- EXERCISE REQUIREMENTS -
Reproduce each of the following items word for word.
■ ■ ■ ■ ■ ■ ■
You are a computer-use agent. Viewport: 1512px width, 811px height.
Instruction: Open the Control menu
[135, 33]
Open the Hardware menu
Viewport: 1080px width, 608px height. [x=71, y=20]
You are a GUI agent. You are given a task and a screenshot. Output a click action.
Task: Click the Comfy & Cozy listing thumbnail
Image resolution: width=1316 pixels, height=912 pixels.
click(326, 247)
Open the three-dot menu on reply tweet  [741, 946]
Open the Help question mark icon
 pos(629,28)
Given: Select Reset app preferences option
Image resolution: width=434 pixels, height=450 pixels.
■ ■ ■ ■ ■ ■ ■
- COMPLETE ANSWER -
You are a computer-use agent. Viewport: 1512px width, 811px height.
Instruction: Open the Control menu
[135, 33]
Open the Hardware menu
Viewport: 1080px width, 608px height. [x=71, y=20]
You are a GUI agent. You are given a task and a screenshot. Output a click action.
Task: Click the Comfy & Cozy listing thumbnail
Image resolution: width=1316 pixels, height=912 pixels.
click(326, 247)
Open the three-dot menu on reply tweet  [741, 946]
Open the Help question mark icon
 pos(629,28)
Given: Select Reset app preferences option
Image resolution: width=434 pixels, height=450 pixels.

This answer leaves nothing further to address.